__ABOUT THIS EXERCISE__
Images excluded, repeat each entry below exactly.

__DATA SHOWN__
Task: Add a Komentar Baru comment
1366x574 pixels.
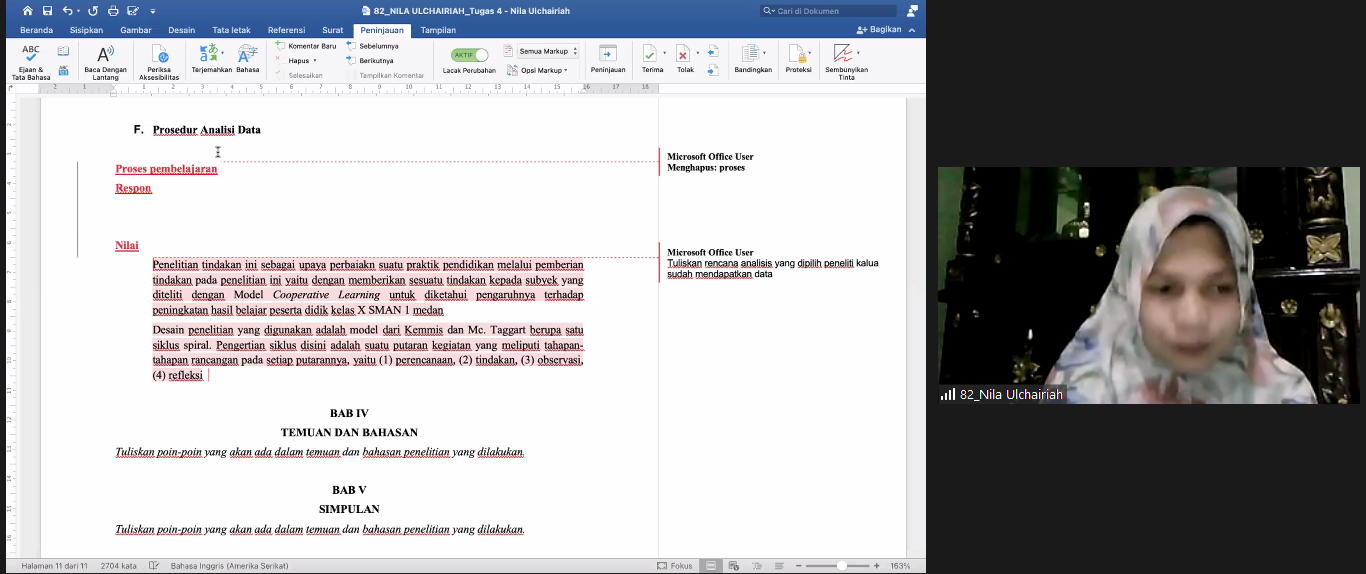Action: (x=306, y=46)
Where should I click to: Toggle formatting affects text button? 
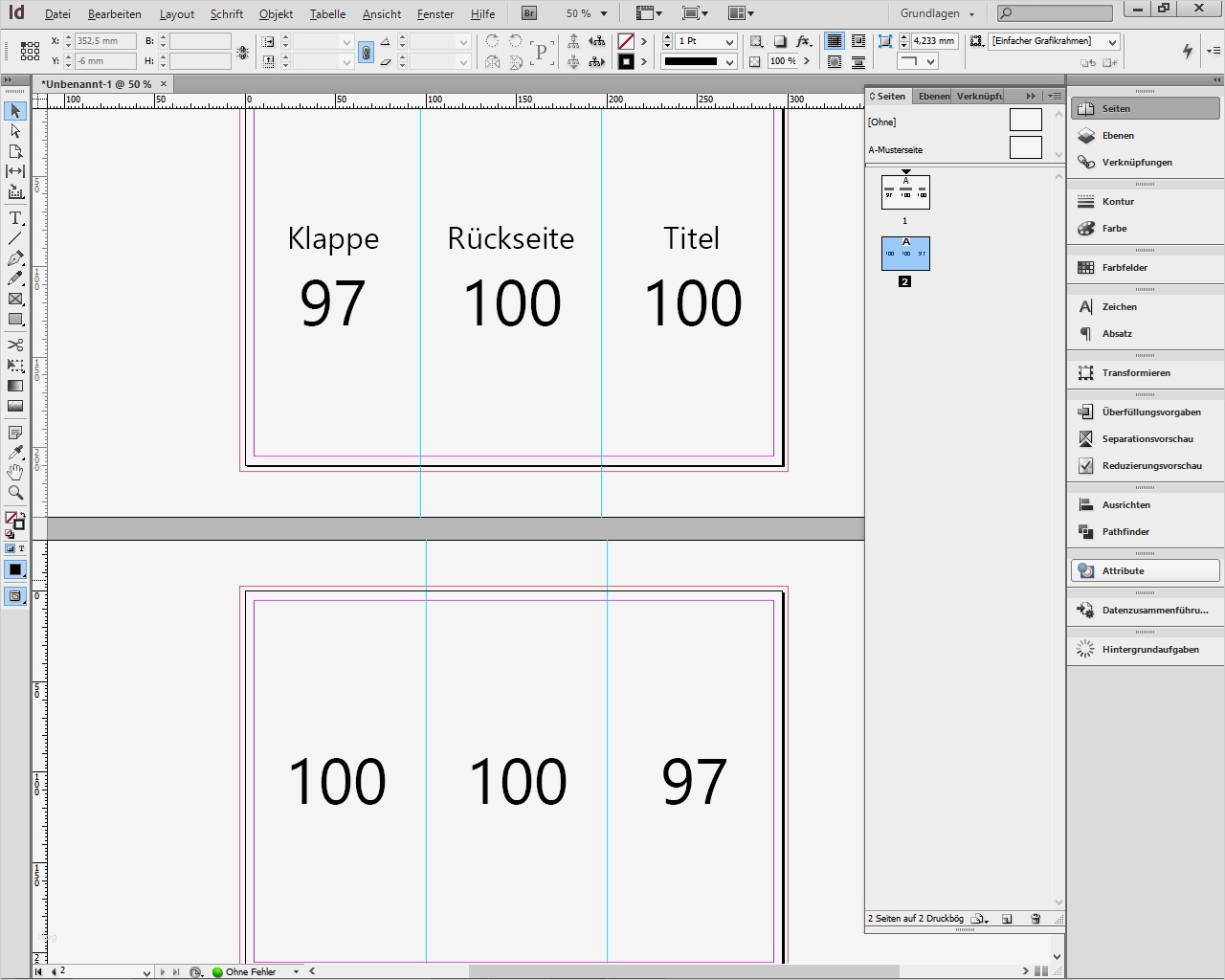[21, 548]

__RESPONSE TO THE TASK__
Task: Add a Komentar Baru comment
1366x574 pixels.
Action: (x=306, y=46)
Where should I click to: Toggle formatting affects text button? 
[21, 548]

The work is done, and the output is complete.